“You can get people to stop judging…trustworthiness in the short term. The question is: how long do these things persist?”

 

An interview with Jon Freeman, PhD (Department of Psychology, Center for Neural Science, NYU)

By: Michelle Johnson (March 12, 2021)

 

 

What questions are really exciting you right now?

I focus quite a bit on social category perception and how we process and initially perceive things like gender, race, and emotion. What we bring to the table as perceivers matters, like our expectations about other people, our implicit stereotypes, or what we’ve learned from our culture and our background knowledge about emotions (e.g., what does fear or disgust mean?). These things play a role in shaping [our perception of] social categories, gender, race, and emotion.

Another very important dimension on which we evaluate other people is personality traits, like trustworthiness, competence, and dominance. There are very specific arrangements of facial features that produce these impressions; like any instance of perception, they’re certainly subjective, but they’re highly predictable in terms of the particular facial features that drive these perceptions. We know very little at the neural level about how the brain represents the dozens of traits that you could judge from a face. [In our work], we’re focusing on how the brain is spontaneously generating these impressions from a representational standpoint, and we’re specifically focusing our interests on the anterior temporal lobe.

 

What might this mean for practical applications of your research?

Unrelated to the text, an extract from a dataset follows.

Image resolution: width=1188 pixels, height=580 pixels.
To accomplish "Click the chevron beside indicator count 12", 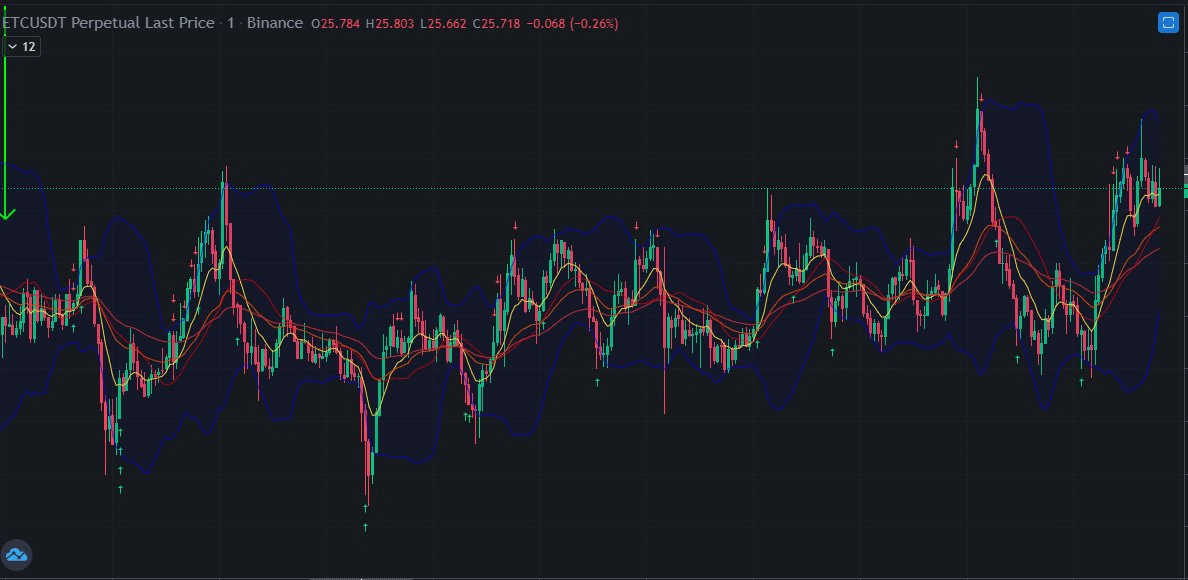I will [x=12, y=47].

From a more practical standpoint, bias intervention or bias reduction paradigms have long existed in social psychology for trying to reduce or eliminate racial bias or gender bias, but what has never really been considered empirically or theoretically is that judgments of facial stereotypes (e.g., trustworthiness, competent, dominance) could be reduced or eliminated.

Usually, researchers think about this from an evolutionary standpoint in the sense that we’re hardwired to judge a book by its cover, and you’re never going to get rid of this. However, even when holding aside race and gender and other issues, facial trustworthiness predicts criminal sentencing decisions, capital punishment, and who we hire and elect as our politicians. There’s a lot of important judicial, hiring, and other outcomes that stand to be reduced or eliminated through reduction techniques.

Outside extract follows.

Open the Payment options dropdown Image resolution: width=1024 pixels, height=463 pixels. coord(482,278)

We’ve recently published a set of studies that show you can use what are called “counter-stereotype” interventions to re-map people’s associations. You can get people to stop judging the most primary dimension, trustworthiness, in the short term. The question is: how long do these things persist? Therefore, we’re trying to understand the neural basis of how this is represented automatically and spontaneously as well as how we can push this around. Or, is this as researchers have supposed, and this is evolutionarily hard-wired and we’re never getting rid of it? [That would be] quite unfortunate because this is predicting criminal sentencing and capital punishment decisions, and we should try to ameliorate that.

 

What has surprised you about the field?

I think there are stark differences in public communication about science as a field—most people think growing up, “I want to be a doctor, so I get an MD,” or “I want to be a lawyer, so I get a JD.” If you want to be a scientist, it’s not well-understood that you get a PhD. I think this is really unfortunate, especially as I’ve increasingly been doing work on STEM diversity issues and LGBTQ students in particular. There are a lot of crises in US STEM fields in attracting, retaining, and advancing individuals, certainly for those from under-represented backgrounds. This is not only in issue of equal opportunity but an issue of wasting STEM talent, hindering the US in scientific and technological progress. I think it’s a massive PR issue for STEM that we need to get better at.